Tuesday, February 28, 2006

The Mind Dwindles

As I sit down to write to you, ideas seem to flee from my mind, and everything poignant that I was going to say disappears like a vapor on a windy day. But tonight, I've decided that I will push through, and maybe by persistence I'll get a fire kindled in this wordless storm.

I'm not sure why, but writing seems to come a bit more elusively these days, and to tell the truth, that scares me. It's not that I'm a professional or that my wife is depending on my writing necessarily, but I have to run harder to chase this dream. I suppose that my lackadaisical approach to reading and my work-loaded, unstudious behavior doesn't have anything to do with that. But the mind is a muscle (unless you're a medical expert), and I don't want it to succumb to atrophy. Thus, my tale. I had the pleasure of dining at Sunny and Brantley's tonight. It was CheeseFest 2006, because cheese is about to be off their menu for Lent. So, amid heaps of smoked and raw cheddars, ricottas, mozzarellas, and two jars of Danish Bleu in olive oil and spices (one of which I got to keep), we concocted loads of gourmet pizzas, that migrated to the grill to become succulent cheesy dreams. Stephen wowed us with a sweet, dark German beer, and our gall bladders went on strike. But the thing that always challenges me the most in being around Brantley and Sunny is their endless cocktail of knowledge and passion rolled into one. Their lives center around Jesus, and their minds are empires of thought. Another challenge of late came in the form of my pastor. Whenever he and I meet mono y mono, all his rapt attention is focused on me, which tends to make me very uncomfortable. The reason - and I just figured it out today - is that it's near impossible to fool the man. Lies that I can easily tell myself stand naked before the scrutiny of this man of God. I might as well meet Larry King over coffee.
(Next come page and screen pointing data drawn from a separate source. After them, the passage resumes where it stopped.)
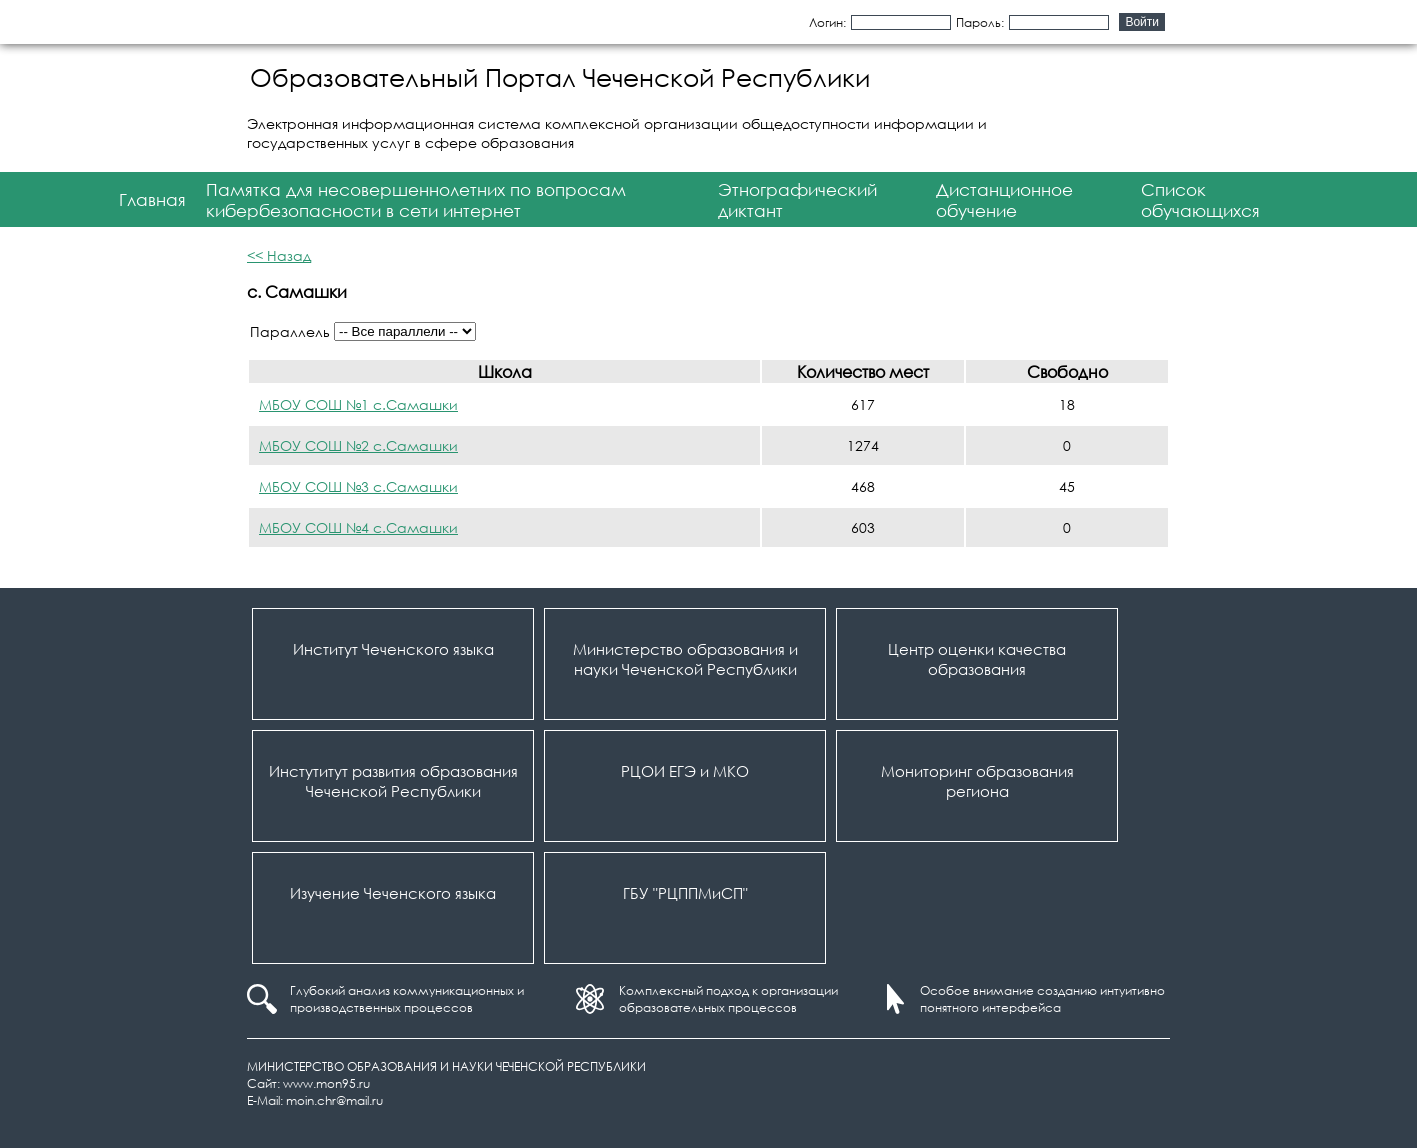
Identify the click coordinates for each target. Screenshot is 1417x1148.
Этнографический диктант (797, 200)
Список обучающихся (1200, 200)
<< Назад (279, 255)
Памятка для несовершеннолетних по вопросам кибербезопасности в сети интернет (416, 200)
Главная (152, 199)
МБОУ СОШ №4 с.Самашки (358, 527)
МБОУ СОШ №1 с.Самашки (358, 404)
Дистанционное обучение (1004, 200)
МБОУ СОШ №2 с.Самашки (358, 445)
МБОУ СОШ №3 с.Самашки (358, 486)
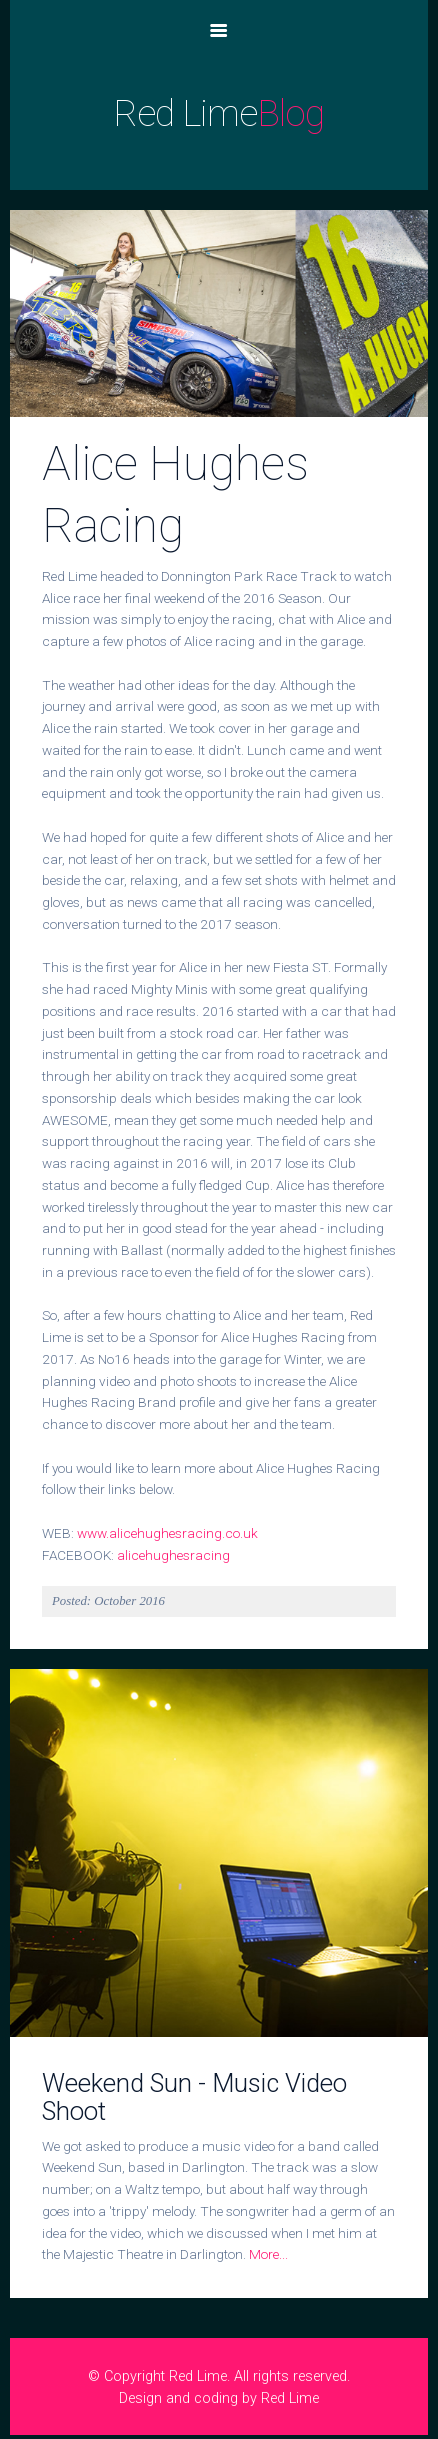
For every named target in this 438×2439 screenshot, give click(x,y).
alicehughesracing (173, 1555)
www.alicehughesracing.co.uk (167, 1533)
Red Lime (219, 113)
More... (268, 2254)
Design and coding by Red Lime (219, 2398)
Intelligence is a virtue that I recently dismissed as overrated. But, overrated though it may be, it is not wholly unimportant. In fact, for those who have the capability to be intelligent, it is certainly a gift. My reasoning for dismissing intelligence was that I saw that it outranked Love in a world beset with a diseased ideal of cold logic. I was never really one who wanted to see the picture painted by the numbers. But now, the possibility of a disengaged stance comes into play. The old precept of, "Use it or lose it," doesn't appear without merit. So, with the disadvantage of being a working non-student, I shall nontheless attempt to set goals of writing, reading, and learning. Some of this, I suppose, will be somewhat revealed here, but let's not jump ahead. Anyway, I hope to make this sound less like a blog and more like a prosaical news article. I'll try to list some of these goals to give myself a reasonable degree of accountability. So with the dictionary at hand and the poets at heart, let us wade - slightly deranged - into the deep end of the pool.